Today’s been about getting this thing set up properly. I’m not a developer by trade, but I’ve always been a coder. That being said, I consider myself a prototype developer, so my projects tend to be loosely managed. I wanted to grow this project up a bit, so I took a step back to think about how it’s going to work and decided that I wanted to focus on an extensible API first.
The Machine
I actually my AI server via Ollama API, Open WebUI and Flowise. That means I don’t want to do my service development on it. I had a beelink miniPC server that I wasn’t using, so I stood it up with Ubuntu like my other machines. It’s got a quad core intel CPU, 16GB of memory and a 500GB nvme drive, so it should be more than serviceable enough as a dev environment. I could use WSL or a VM, but where is the fun in that?
Fast API
I decided FastAPI was the right library to use for building my core service. It’s well supported, easy to use, and has an extensible model out of the box. I set up a basic “ask” endpoint. It takes a question, sends it to my Ollama server and returns the answer. I need to sort out a quality TTS server to give this thing a voice. Once that’s in place, I’ll put together an end to end: edge device takes wake word and passes question, service messages edge device and plays response.
Housekeeping
In addition to standing up my version of Hello World, I spent a bit of time on some housekeeping tasks. I set up SSH keys to my various servers and GitHub so I don’t need to deal with passwords all of the time.

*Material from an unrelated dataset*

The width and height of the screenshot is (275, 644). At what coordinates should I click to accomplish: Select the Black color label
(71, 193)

I also set up my source on GitHub in a private repo, and have Visual Studio code on my Windows PC modifying code on an Ubuntu server that’s under source control. That makes managing code a bit easier.
What’s Next
Once I have my end to end happy path going, I’ll start working on the next service module, Home Assistant. I’ve already got a preselected set of entities in a json file I can re-use to connect friendly names to HA entities.

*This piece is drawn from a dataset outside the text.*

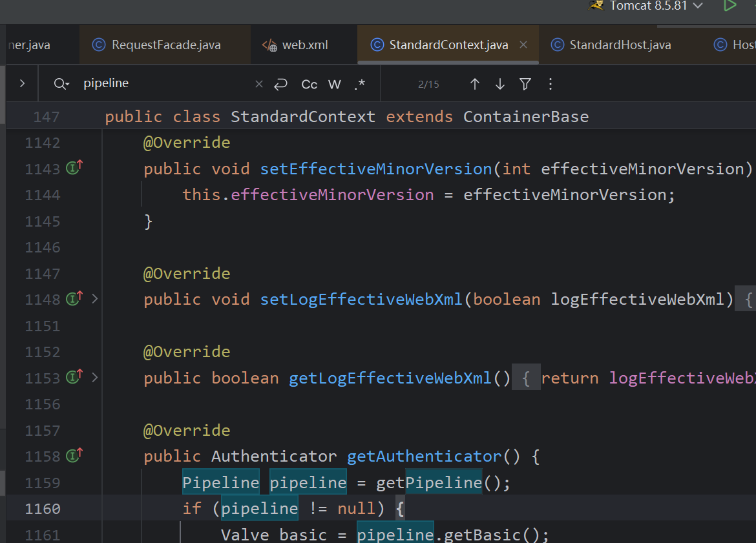Open the web.xml editor tab
This screenshot has height=543, width=756.
click(304, 45)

After that I’d like to start working on my notes. I am an extensive note taker. I use Obsidian notes because it stores plain text in markdown format, which is great for ingesting for machine learning. I’ve already put together some code to encode text notes into a Qdrant vector database. The idea is RAG + Project Management + targeted note addition. Think a simplified version of Iron Man telling Jarvis to start a new project and log some details, just via this system and Obsidian notes.